(Extracted data entries)
★ ★ ★ ★ ★ ★ ★

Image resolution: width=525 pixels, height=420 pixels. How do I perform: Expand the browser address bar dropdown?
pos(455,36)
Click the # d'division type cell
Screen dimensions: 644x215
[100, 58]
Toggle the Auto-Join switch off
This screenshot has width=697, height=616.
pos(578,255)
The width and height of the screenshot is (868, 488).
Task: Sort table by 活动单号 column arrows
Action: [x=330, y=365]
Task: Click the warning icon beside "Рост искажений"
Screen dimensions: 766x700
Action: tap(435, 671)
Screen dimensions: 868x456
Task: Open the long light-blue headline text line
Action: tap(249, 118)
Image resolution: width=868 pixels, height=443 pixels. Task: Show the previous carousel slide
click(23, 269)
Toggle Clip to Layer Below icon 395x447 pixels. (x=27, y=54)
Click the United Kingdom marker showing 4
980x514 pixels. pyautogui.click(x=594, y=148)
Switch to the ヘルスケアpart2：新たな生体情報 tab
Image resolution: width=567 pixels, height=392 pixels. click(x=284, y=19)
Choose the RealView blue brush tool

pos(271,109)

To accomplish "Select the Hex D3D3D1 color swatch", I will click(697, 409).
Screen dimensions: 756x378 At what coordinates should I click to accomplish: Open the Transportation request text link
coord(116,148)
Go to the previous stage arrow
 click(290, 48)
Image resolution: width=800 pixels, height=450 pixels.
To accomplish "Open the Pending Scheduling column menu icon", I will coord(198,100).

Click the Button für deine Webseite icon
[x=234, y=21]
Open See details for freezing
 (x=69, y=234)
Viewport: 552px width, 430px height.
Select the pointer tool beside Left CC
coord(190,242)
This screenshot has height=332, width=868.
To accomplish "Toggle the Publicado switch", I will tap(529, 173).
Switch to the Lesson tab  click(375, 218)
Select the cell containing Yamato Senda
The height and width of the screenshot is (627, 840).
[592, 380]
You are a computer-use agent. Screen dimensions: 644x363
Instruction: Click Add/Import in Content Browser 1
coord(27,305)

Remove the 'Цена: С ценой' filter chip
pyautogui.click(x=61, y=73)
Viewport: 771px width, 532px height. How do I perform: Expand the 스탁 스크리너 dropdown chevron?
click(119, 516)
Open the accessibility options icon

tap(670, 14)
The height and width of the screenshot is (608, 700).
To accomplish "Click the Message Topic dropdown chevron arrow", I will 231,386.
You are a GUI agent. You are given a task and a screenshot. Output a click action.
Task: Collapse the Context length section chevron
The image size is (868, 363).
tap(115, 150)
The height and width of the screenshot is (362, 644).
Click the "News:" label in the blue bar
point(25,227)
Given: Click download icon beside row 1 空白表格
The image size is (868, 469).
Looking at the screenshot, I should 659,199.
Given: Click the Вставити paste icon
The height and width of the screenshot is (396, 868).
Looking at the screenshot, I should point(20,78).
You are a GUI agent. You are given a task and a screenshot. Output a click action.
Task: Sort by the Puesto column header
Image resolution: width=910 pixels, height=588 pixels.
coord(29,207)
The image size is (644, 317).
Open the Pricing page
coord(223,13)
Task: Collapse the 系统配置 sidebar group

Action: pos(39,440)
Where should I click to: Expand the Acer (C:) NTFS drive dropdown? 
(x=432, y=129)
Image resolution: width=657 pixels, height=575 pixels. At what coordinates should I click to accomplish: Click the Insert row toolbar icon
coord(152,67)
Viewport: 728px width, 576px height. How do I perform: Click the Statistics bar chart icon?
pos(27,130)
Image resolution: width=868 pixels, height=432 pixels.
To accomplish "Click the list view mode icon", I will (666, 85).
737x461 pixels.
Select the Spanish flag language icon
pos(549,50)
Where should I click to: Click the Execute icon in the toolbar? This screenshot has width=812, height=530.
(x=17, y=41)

★ ★ ★ ★ ★ ★ ★

Activity:
Please print verbatim each line from the first line of the entries above to the line that contains "Toggle the Auto-Join switch off", inclusive, and nothing more.

Written response:
Image resolution: width=525 pixels, height=420 pixels. How do I perform: Expand the browser address bar dropdown?
pos(455,36)
Click the # d'division type cell
Screen dimensions: 644x215
[100, 58]
Toggle the Auto-Join switch off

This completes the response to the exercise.